Brian Henson, son of Jim Henson and heir to a puppet empire, takes the helm of the franchise following his father’s death and breathes passable new life into the lungs of the classic Dickens holiday tale that most kids instinctively hate anyway. The film takes moderate creative license with telling the story of Ebenezer Scrooge (Michael Caine), who gets a glimpse at his past, present, and future Christmases with the help of a little ghost girl, a giant (drunk?) Rubeus Hagrid puppet, and a Ringwraith on loan from Middle Earth. (SPOILER ALERT: The true meaning of Christmas is learned!)
“Where we’re going, we don’t need roads…” – Ghost of Christmas Future
A Toast
Henson Junior’s version is a witty, self-aware take on an old tale with playful gags that both kids and adults can enjoy. The majority of the songs are catchy and the characters are lively and humorous without being overwhelmingly annoying. The ever impressive Michael Caine portraying the iconic Mr. Scrooge is cross-generational Disney casting at its finest. But was I the only one waiting for him to say “Some men just want to watch the world burn.”?

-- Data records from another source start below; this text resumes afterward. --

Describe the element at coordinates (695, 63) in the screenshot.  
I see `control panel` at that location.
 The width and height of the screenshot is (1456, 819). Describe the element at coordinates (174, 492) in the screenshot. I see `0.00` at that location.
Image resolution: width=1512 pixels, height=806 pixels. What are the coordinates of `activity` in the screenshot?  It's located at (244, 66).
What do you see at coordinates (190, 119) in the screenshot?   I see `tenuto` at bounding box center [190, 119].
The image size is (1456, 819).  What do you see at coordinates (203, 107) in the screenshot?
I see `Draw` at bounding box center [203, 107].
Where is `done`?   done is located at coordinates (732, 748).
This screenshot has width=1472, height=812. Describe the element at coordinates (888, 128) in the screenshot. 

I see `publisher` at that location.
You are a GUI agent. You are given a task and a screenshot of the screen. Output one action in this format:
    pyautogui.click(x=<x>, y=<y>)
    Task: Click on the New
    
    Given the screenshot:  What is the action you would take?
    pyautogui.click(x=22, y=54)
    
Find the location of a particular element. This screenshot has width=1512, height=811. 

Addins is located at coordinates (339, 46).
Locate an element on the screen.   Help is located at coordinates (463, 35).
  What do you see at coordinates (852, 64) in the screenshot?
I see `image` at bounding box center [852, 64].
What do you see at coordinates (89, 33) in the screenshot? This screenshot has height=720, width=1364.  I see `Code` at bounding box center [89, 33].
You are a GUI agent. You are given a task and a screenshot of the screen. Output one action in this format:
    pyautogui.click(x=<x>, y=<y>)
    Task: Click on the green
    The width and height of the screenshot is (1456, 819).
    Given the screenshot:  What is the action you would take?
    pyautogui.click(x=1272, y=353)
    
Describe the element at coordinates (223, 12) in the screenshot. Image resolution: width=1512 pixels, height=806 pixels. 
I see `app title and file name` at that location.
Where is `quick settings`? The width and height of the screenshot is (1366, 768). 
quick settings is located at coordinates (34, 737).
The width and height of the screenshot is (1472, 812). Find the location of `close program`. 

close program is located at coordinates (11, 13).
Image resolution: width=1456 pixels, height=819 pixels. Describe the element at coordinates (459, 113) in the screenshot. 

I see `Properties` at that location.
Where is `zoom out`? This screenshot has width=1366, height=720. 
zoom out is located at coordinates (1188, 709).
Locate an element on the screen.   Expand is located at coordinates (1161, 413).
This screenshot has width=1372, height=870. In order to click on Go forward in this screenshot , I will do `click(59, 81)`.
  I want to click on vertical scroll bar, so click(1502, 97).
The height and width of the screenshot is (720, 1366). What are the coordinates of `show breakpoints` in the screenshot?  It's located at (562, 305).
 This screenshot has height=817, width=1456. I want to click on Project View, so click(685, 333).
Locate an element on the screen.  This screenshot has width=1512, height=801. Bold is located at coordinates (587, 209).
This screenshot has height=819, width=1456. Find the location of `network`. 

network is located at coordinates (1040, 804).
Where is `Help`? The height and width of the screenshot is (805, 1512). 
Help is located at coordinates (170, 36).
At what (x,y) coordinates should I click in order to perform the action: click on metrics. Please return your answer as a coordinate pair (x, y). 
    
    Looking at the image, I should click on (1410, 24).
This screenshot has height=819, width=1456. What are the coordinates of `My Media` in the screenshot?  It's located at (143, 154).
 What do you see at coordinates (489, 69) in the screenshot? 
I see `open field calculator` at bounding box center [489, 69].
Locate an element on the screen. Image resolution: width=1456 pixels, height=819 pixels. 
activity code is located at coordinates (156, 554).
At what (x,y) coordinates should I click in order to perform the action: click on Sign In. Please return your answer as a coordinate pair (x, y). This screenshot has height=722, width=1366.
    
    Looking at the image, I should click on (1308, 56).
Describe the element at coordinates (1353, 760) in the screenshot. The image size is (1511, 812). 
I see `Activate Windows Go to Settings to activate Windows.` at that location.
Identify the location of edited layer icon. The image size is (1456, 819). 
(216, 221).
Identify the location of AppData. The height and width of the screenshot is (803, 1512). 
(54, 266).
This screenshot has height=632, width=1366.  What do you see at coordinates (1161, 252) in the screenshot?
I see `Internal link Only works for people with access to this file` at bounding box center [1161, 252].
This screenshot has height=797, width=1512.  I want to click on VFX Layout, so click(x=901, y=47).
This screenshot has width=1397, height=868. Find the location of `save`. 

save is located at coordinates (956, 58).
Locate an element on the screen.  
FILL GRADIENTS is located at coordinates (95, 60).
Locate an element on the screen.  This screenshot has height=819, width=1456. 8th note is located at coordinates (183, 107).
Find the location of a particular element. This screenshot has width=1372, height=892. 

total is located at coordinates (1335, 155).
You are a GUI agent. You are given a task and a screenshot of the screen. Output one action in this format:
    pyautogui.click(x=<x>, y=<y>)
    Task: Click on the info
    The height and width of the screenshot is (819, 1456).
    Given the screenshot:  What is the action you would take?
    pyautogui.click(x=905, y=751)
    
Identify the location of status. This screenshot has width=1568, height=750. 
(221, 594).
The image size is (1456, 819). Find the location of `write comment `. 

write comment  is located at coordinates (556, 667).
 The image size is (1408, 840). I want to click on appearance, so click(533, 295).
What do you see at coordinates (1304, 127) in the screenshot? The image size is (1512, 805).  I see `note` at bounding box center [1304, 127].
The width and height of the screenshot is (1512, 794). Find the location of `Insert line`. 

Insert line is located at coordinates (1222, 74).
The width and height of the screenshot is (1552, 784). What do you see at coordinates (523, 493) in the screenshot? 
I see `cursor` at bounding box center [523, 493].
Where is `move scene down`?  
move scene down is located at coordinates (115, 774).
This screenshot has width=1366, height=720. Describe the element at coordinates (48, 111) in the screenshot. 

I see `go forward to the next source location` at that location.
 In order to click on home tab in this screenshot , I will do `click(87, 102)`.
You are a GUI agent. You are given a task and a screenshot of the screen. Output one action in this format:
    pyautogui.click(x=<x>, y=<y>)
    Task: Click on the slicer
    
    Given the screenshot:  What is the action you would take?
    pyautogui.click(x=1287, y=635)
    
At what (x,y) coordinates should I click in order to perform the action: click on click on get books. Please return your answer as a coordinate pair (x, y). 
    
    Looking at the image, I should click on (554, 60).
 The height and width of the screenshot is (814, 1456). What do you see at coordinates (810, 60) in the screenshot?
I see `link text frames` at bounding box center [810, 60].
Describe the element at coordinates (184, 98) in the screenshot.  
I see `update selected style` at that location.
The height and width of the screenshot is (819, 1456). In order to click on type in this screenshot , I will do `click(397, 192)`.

Mike Caine: from winning Oscars to working alongside Oscar the Grouch.
Beer Two
Even while only clocking in at just south of an hour and a half, I found myself more than a tad fatigued from listening to scores of fuzzy, felt, little vermin sing and dance about the joys of Christmas by the end of the film. I’ll stand behind the argument that no one really needs a solid eighty-nine minutes of ‘Disney does Dickens’ in their life. I could see The Muppets Christmas Carol working better as a shortened T.V. special.
Beer Three
Why didn’t they just put a wig on Michael Bolton and give him the part of “Belle”?
What the hell is with the creepy ballad sung by Scrooge’s former lover during the ‘Christmas past’ flashback? The scene was featured only in the original home video release (the version I watched for some reason) and eventually omitted completely from the DVD release of the film. One thing that the ‘Muppets’ movies up until The Muppet Christmas Carol had going for them was that they could be completely meaningful and relevant without taking themselves too seriously. In attempting to induce the waterworks out of its older audience, this sleeper of a scene just completely lost me.
Cheery, witty, intelligent, colorful holiday merriment brimming with moral lessons for the whole fam. Nothing more, nothing less. It is probably needless to say that The Muppets Christmas Carol will most likely tickle the fancies of hardcore ‘Muppets’ fans more than it will for hardcore Dickens fans.
Bonus Drinking Game
Take a Drink: every time Rizzo the Rat falls down or gets hurt.
Take a Drink: every time Mr. Scrooge says the word “spirit.”
Drink a Shot: every time Mr. Scrooge says “Humbug”.